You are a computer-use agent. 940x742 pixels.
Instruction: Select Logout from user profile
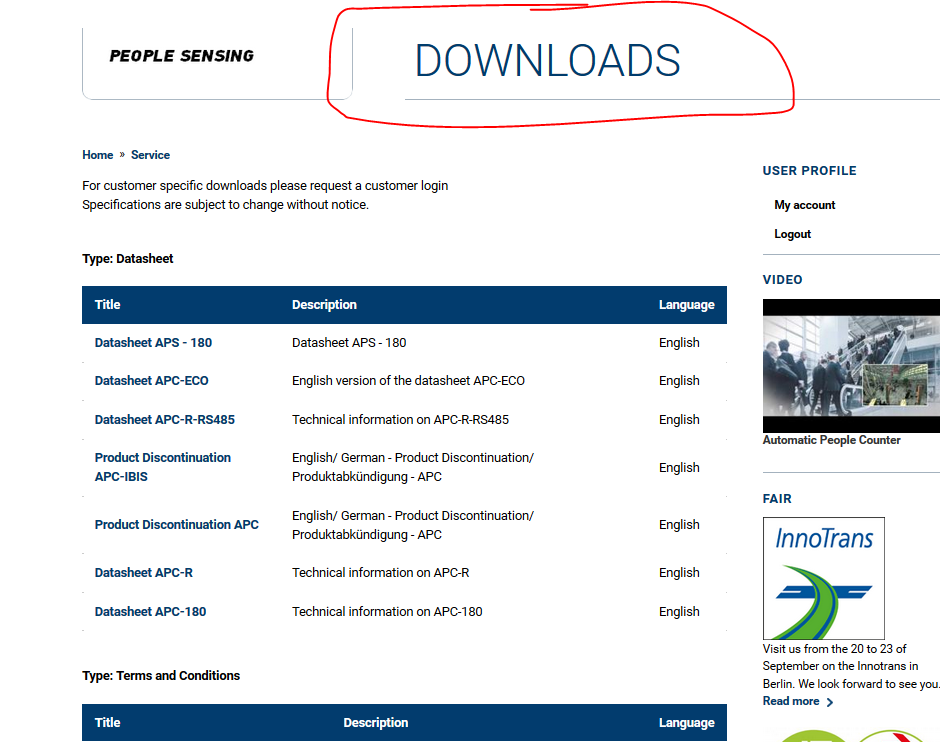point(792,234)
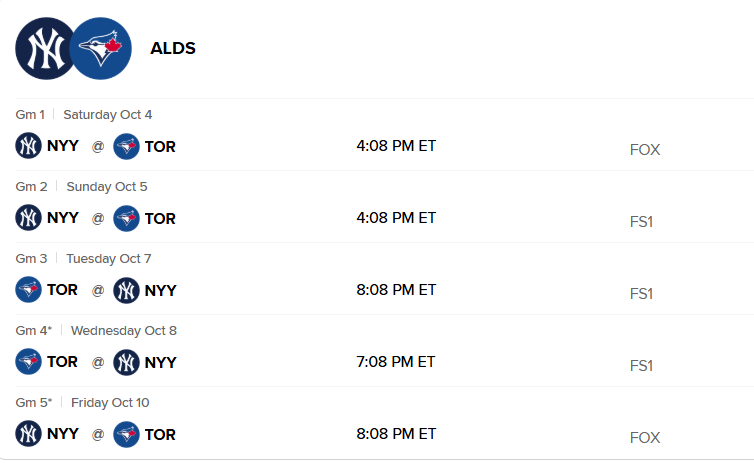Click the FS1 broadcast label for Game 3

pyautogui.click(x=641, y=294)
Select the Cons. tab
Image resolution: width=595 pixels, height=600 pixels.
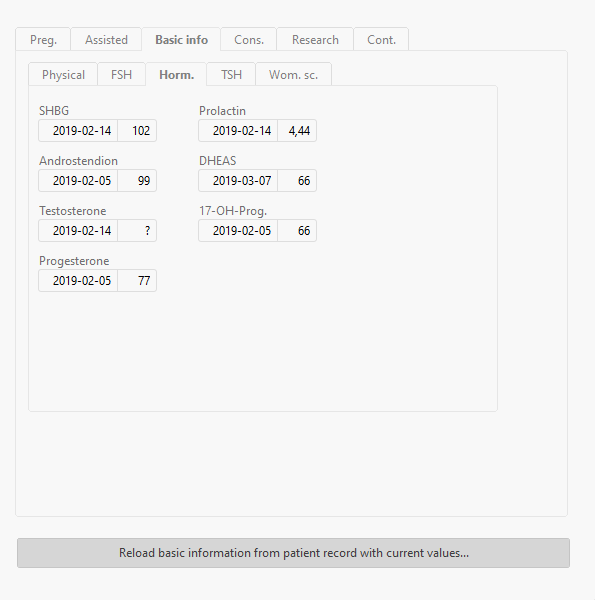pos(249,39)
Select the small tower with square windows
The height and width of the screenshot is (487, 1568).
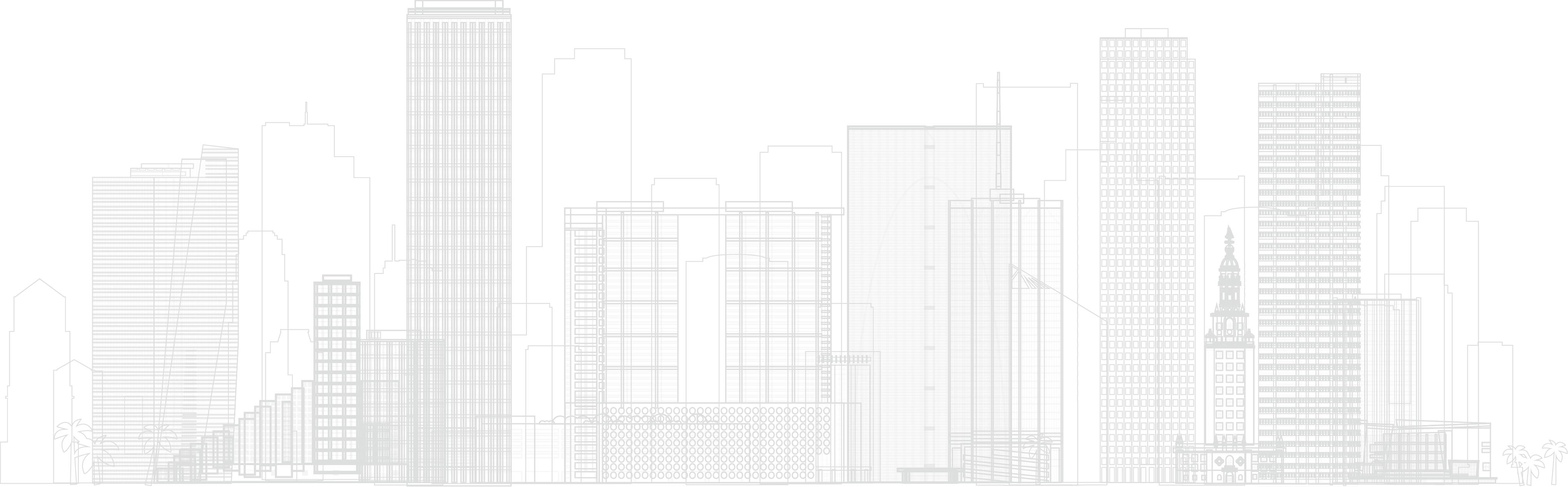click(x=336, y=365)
◆ ◆ ◆
Please output every line of the data above as a Markdown table with the columns Row and Line, numbering the rows and skipping blank lines. Leave the pictures out of the answer.

**Final result:**
| Row | Line |
|---|---|
| 1 | You are a computer-use agent. 940x742 pixels. |
| 2 | Instruction: Select Logout from user profile |
| 3 | point(792,234) |
| 4 | Click the FS1 broadcast label for Game 3 |
| 5 | pyautogui.click(x=641, y=294) |
| 6 | Select the Cons. tab |
| 7 | Image resolution: width=595 pixels, height=600 pixels. |
| 8 | pos(249,39) |
| 9 | Select the small tower with square windows |
| 10 | The height and width of the screenshot is (487, 1568). |
| 11 | click(x=336, y=365) |